#### GIVEN DATA

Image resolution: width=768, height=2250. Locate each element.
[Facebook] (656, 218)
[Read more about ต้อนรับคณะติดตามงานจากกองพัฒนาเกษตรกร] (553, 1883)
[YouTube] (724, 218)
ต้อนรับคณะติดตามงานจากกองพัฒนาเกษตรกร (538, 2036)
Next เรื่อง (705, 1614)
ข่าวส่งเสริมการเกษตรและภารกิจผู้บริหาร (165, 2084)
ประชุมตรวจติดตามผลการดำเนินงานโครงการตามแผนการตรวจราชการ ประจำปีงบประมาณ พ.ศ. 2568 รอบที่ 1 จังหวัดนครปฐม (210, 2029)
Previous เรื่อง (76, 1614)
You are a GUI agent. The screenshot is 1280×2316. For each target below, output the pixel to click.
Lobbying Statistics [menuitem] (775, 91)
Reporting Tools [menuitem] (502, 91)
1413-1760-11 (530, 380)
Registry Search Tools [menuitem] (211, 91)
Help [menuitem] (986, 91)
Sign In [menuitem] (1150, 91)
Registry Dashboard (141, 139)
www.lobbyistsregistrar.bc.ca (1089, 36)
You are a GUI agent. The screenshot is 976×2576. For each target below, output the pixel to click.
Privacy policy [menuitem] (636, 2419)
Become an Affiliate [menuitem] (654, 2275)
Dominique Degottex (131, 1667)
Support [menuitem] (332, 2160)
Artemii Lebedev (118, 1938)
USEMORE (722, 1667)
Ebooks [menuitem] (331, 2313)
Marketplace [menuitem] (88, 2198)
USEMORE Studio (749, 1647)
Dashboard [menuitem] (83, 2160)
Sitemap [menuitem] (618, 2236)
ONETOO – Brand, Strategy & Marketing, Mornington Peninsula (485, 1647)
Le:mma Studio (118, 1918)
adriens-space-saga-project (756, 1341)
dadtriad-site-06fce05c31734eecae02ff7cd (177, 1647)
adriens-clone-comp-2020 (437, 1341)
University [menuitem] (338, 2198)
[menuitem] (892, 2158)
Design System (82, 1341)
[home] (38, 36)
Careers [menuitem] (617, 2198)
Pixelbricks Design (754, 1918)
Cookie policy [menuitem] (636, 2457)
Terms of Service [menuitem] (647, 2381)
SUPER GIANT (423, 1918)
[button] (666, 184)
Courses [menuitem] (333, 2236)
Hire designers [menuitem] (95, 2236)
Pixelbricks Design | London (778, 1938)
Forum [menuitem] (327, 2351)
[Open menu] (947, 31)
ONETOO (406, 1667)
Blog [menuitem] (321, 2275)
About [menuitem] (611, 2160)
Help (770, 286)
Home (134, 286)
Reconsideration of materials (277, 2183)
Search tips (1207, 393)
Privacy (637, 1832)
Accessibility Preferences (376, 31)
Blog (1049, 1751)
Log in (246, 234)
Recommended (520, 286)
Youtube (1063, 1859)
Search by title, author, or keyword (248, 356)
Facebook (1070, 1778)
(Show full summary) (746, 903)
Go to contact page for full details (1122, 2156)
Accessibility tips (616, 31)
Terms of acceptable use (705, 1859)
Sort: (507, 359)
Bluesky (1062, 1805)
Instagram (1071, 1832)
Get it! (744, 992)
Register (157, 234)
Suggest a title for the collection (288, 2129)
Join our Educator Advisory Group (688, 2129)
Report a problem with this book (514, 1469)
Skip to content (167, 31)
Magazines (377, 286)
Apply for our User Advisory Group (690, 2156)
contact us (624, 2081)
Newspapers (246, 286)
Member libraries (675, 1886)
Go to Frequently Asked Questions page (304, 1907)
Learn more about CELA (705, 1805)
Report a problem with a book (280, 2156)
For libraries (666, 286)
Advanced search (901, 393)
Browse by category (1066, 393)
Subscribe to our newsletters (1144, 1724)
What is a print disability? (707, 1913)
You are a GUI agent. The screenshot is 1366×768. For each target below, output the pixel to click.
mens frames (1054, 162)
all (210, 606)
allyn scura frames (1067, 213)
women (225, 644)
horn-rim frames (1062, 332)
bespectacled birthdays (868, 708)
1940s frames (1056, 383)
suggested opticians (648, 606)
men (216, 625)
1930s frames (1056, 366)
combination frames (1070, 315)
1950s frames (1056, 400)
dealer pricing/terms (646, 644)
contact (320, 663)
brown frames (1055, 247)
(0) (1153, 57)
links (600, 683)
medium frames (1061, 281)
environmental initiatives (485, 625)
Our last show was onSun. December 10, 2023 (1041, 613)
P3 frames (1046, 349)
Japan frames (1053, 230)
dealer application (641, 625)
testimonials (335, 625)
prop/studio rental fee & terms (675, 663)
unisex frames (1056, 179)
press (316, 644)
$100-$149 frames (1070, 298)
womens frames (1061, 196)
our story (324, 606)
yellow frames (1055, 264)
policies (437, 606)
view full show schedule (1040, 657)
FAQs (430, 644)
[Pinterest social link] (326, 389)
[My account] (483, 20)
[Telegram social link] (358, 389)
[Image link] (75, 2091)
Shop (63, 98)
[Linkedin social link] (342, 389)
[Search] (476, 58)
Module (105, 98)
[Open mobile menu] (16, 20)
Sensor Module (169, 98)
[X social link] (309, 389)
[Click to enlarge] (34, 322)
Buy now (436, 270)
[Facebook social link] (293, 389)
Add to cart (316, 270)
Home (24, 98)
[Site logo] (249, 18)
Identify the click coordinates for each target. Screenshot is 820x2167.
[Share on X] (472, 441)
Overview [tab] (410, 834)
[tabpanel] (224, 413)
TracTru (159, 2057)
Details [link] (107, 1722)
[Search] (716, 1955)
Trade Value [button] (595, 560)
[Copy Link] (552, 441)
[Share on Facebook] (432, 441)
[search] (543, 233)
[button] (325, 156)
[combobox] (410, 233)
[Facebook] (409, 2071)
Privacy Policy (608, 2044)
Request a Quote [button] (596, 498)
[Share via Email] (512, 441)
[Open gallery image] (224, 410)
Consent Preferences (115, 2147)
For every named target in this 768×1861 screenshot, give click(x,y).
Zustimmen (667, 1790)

########

Copy every line above in which the string "ฒนาเกษตรกร" shows up.

[Read more about ต้อนรับคณะติดตามงานจากกองพัฒนาเกษตรกร] (553, 1883)
ต้อนรับคณะติดตามงานจากกองพัฒนาเกษตรกร (538, 2036)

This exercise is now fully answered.